Why would that woman lie to me? There are things up there worth seeing. Was she the one keeping me from flying into space? Was she the barrier, now in the form of a person?
Clearly something had changed. Now there was a hole in the barrier and a new world to explore.
* * *
While working out on my elliptical trainer and thinking about all of this, I closed my eyes and I listened to music on my iPod. Recently I've discovered this odd and fun way of listening to music: pretend that the music is depicting actual events, much like the music of a Bugs Bunny cartoon reflecting the actions of Bugs and friends. Bugs Bunny tip toes, and the music tip toes. He slams Yosemite Sam in the face with a shovel and the music crashes.
So I closed my eyes and imagined actions for the music, letting the mind movie unfold in front of me. I pictured flying up that hole in the sky and entering that apartment again.
This time, the woman is not my coworker. She's a woman with an octopus for a head. And she's vomiting continuously. The vomit is a thick, slimy green. It comes out of her in a constant flow. We fight in time to the music. But it's a tie. I try cutting off her tentacles with a knife. They keep growing back.

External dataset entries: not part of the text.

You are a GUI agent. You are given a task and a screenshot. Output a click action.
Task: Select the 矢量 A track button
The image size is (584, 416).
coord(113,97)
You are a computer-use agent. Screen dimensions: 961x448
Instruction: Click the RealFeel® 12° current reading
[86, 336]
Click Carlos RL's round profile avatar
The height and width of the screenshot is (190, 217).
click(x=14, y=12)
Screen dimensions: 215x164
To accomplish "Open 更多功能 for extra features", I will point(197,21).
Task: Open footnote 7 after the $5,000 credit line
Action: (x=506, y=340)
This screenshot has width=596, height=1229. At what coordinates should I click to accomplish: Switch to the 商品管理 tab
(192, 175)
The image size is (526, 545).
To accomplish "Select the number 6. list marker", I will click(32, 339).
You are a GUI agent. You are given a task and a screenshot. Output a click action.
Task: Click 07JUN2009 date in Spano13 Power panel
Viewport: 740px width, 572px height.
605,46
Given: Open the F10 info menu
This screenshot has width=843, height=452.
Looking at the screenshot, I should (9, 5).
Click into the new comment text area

Weird. Interesting. Maybe I should paint a portrait of a woman with an octopus for a head. Later, I surfed the Internet looking at photos of octopi and pondered all of this.
Clearly I had to get up through that hole again, up into that apartment. There's a lot going on up there. I decided that, if I had a lucid dream any time soon, I would try flying up through the hole in the sky, and see where it takes me this time. Maybe I would encounter this octopus-headed-woman-monster, but it was worth the risk.
* * *
Last night:
I'm in some kind of warehouse and I decide to fly straight up. Above me, I can see the same vent hole in the sky/ceiling. Great! The only problem is flying up there. When I jump, straight off the ground, I end up struggling in the air, dog paddling. And slowly drift back to earth. I can't achieve the height necessary.
A warehouse worker sees me struggling. He's an older man with a scruffy black beard. He bends down, puts his hands together, and holds them out.
"Step on my hands, and I'll give you a boost!" he says.
We try this, but it doesn't work. I still can't get the height I need.
I see a flight of stairs nearby, and realize I can climb up the steps and jump off the landing.
"I can fly better if I jump off higher ground," I explain to him.
I know this from years of flying in lucid dreams. Diving off a chair or a balcony or a cliff ledge always works much better than simply jumping up. I soar instead of dog-paddling.
The warehouse worker seems startled by this stairs suggestion. And I get that weird feeling I get when a dream character behaves in a way I don't understand or expect. Who are these people in my dreams? Why would a dream character be startled by something I say?
I get to the top of the stairs and I'm ready to jump. Wait. What if I'm not dreaming? But I quickly shake the idea. I was just swimming in the air two seconds ago.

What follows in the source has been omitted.